**What the exercise asks:**
Copy everything from the row containing "How do I perform: Select" down to the end of the rows, word for word and with both ends included. Leave the pictures out of your answer.

* START Dataset records *

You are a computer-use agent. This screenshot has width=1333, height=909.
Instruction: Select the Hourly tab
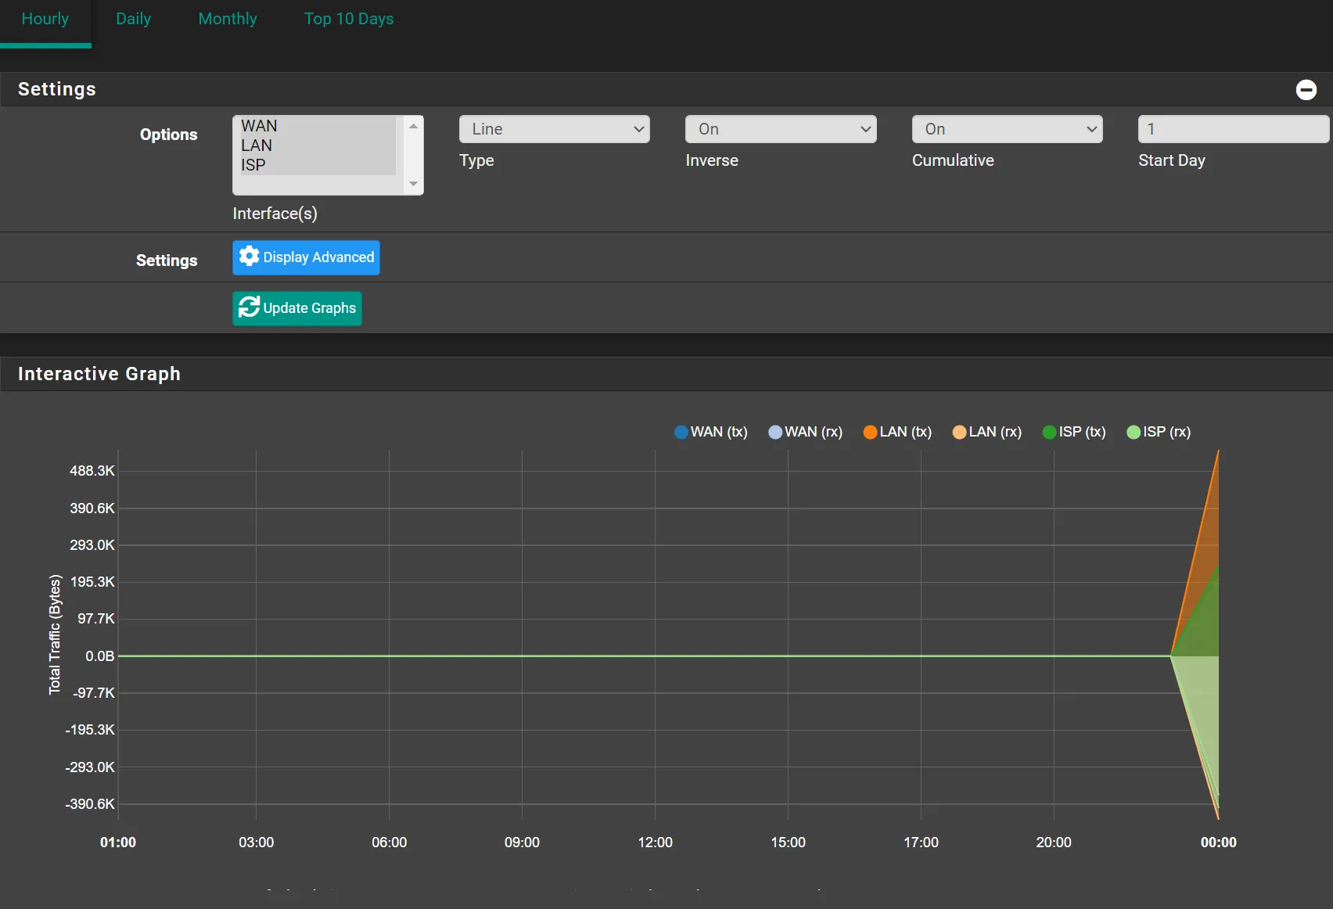pos(45,19)
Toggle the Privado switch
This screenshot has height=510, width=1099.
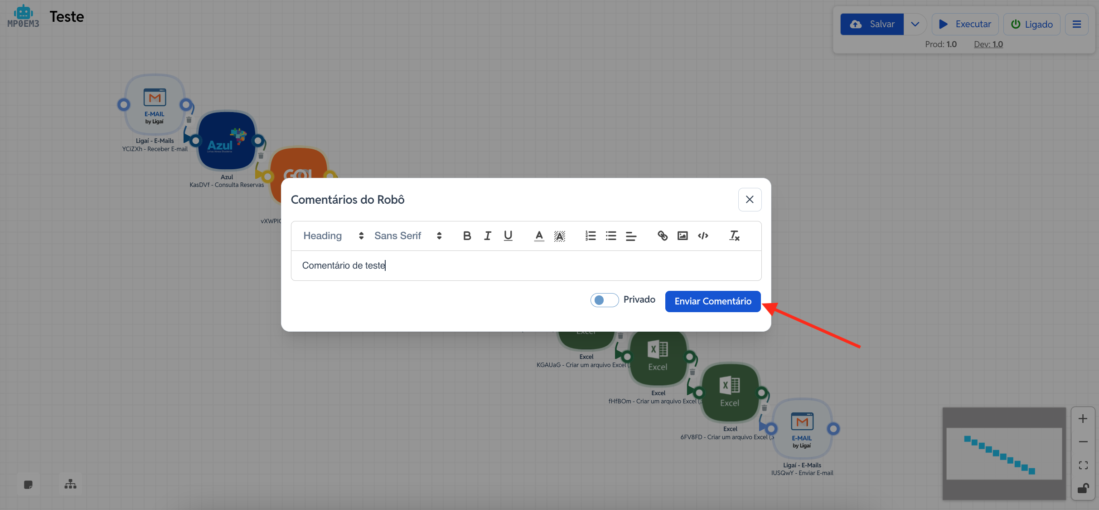pos(604,300)
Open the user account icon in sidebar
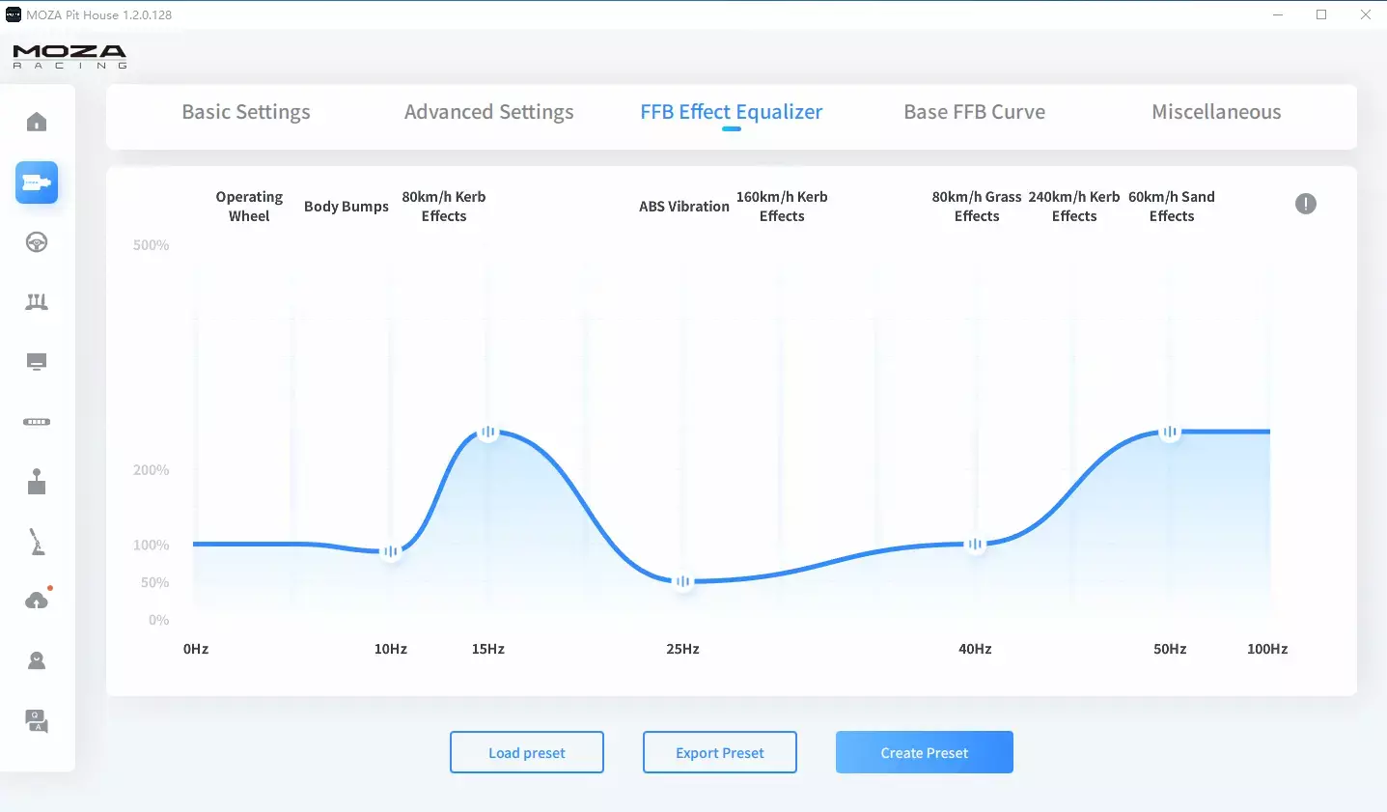Image resolution: width=1387 pixels, height=812 pixels. click(x=37, y=660)
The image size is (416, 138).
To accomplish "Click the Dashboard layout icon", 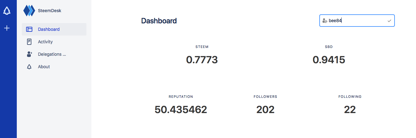I will point(29,29).
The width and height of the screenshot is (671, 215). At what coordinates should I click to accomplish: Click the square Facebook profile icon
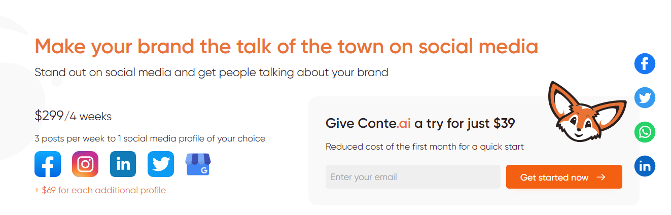pos(48,164)
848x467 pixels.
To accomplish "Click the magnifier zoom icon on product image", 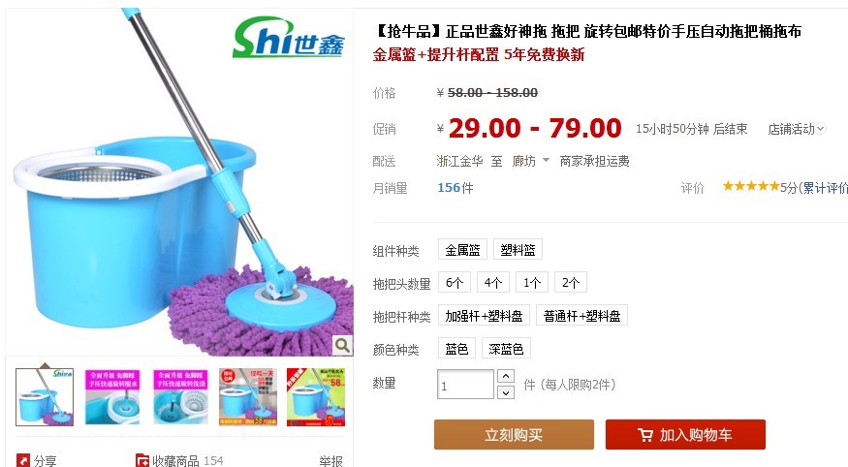I will (342, 345).
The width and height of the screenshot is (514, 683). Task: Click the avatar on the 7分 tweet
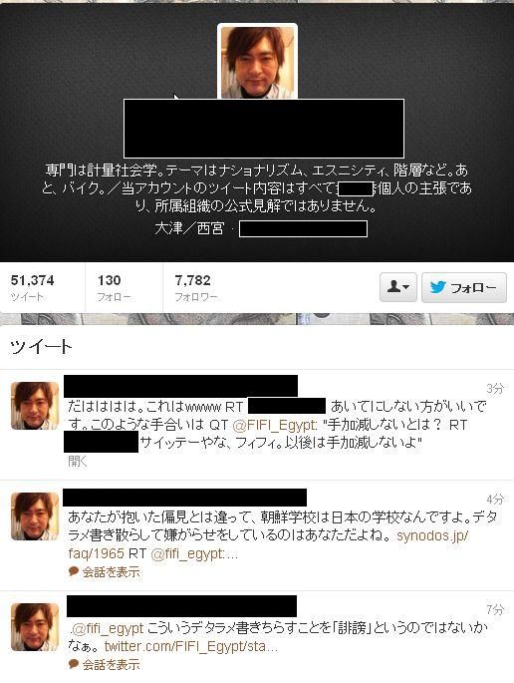tap(35, 627)
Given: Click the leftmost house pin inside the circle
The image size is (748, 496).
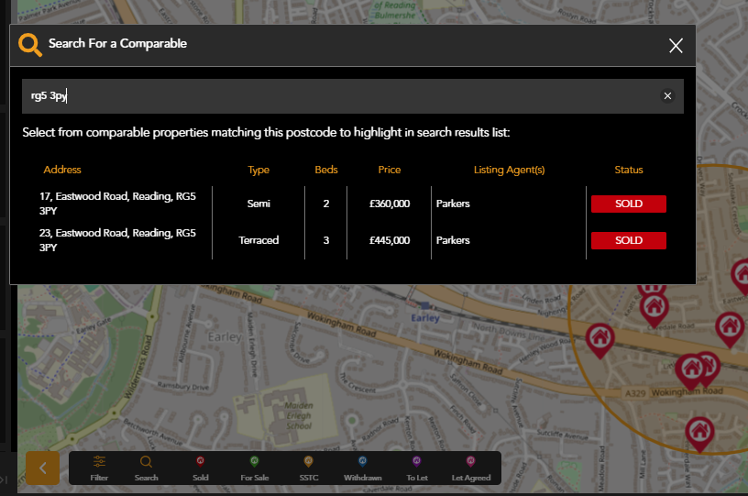Looking at the screenshot, I should pyautogui.click(x=600, y=338).
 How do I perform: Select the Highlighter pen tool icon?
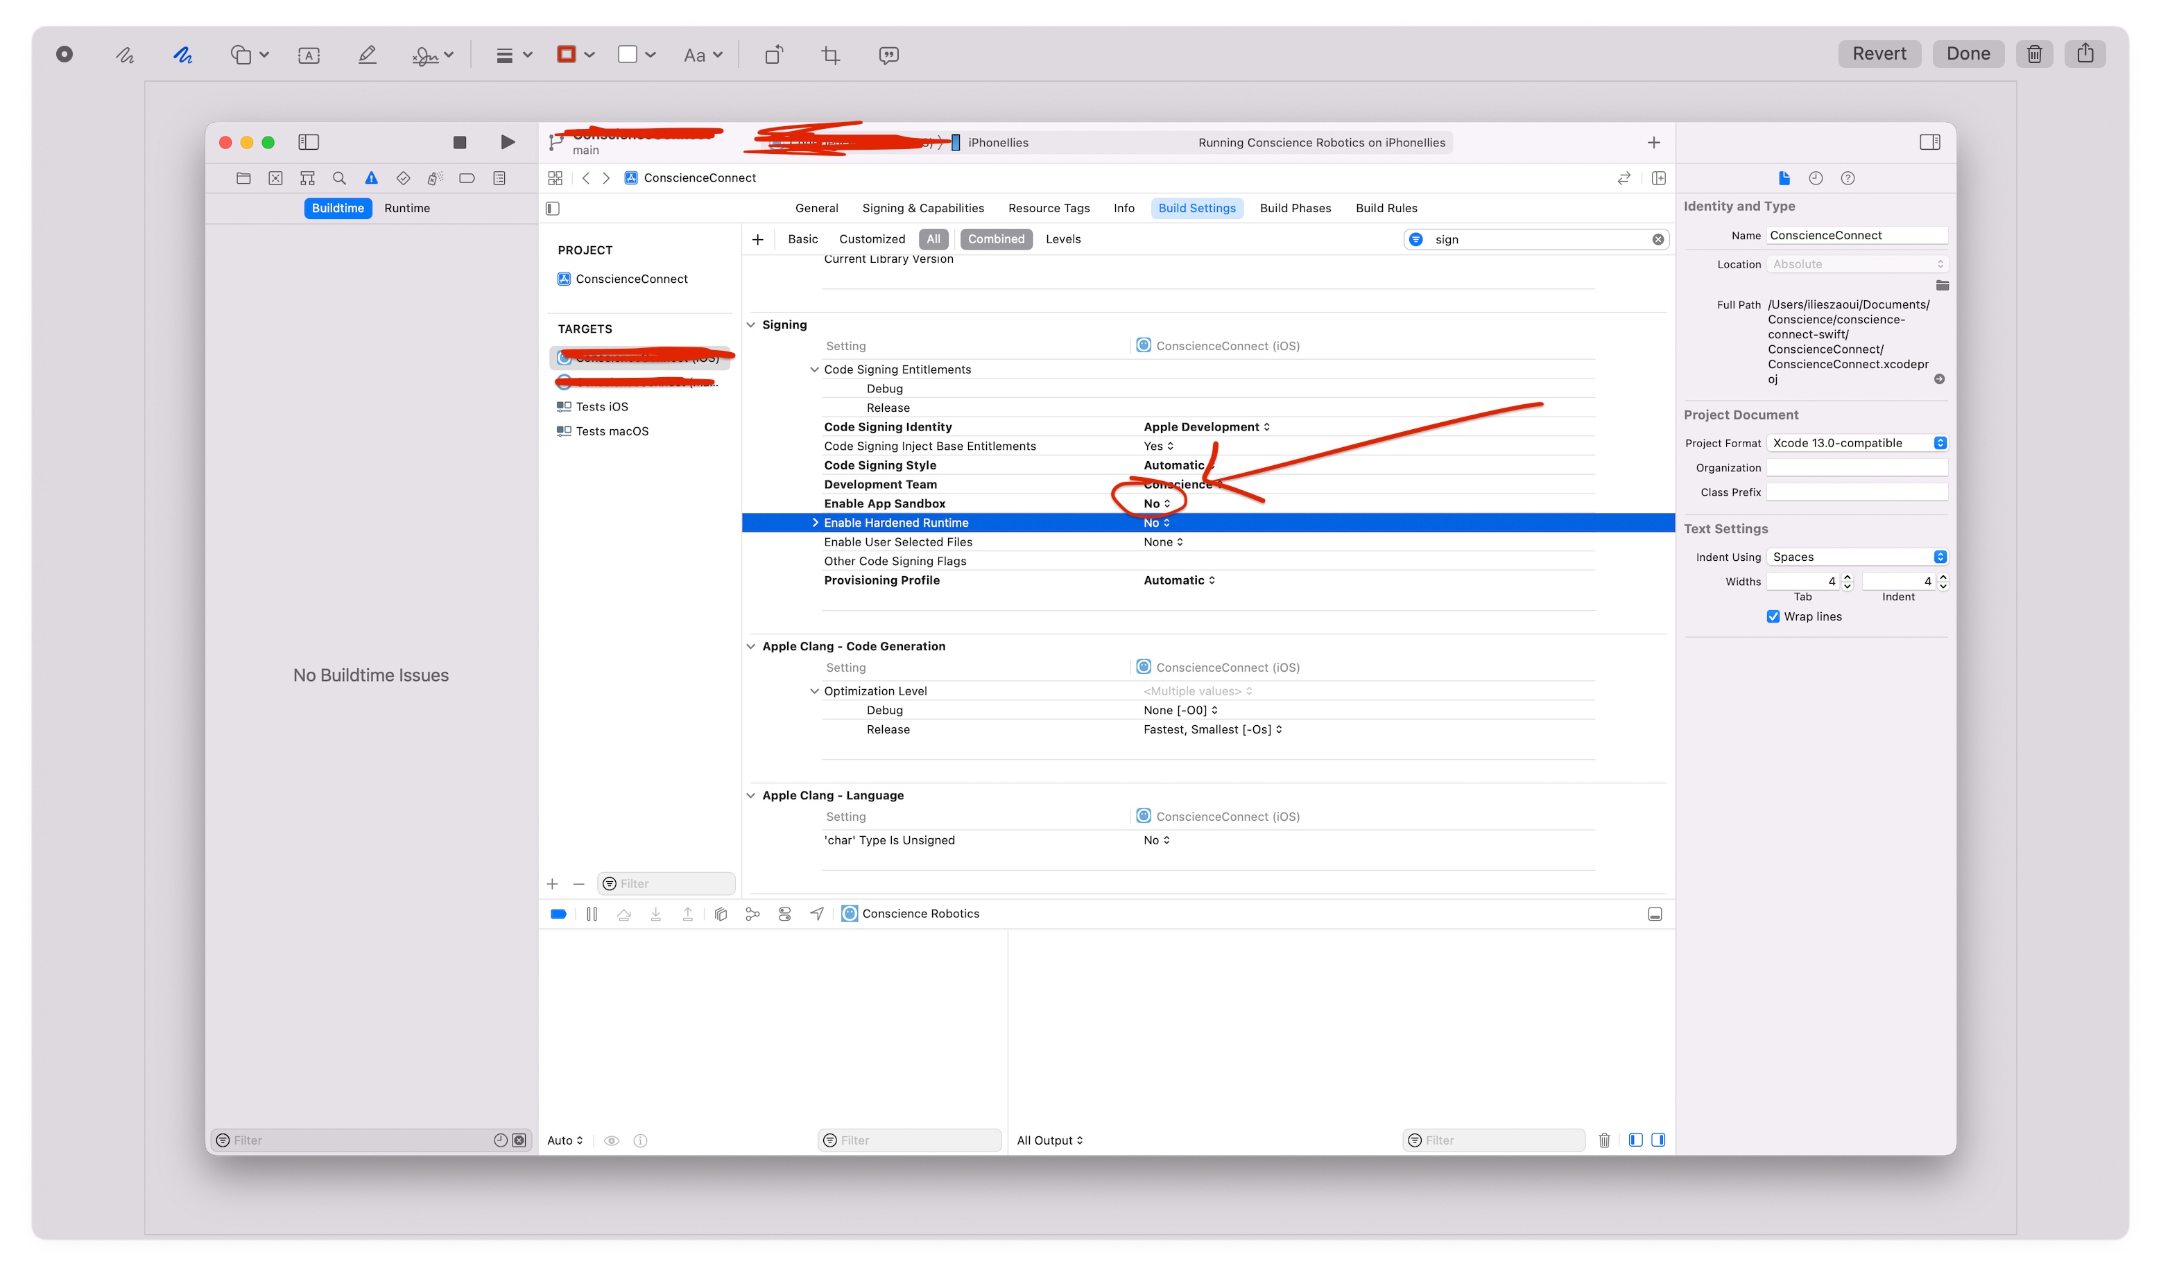[367, 55]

* END Dataset records *

**Result:**
 How do I perform: Select the Highlighter pen tool icon?
[367, 55]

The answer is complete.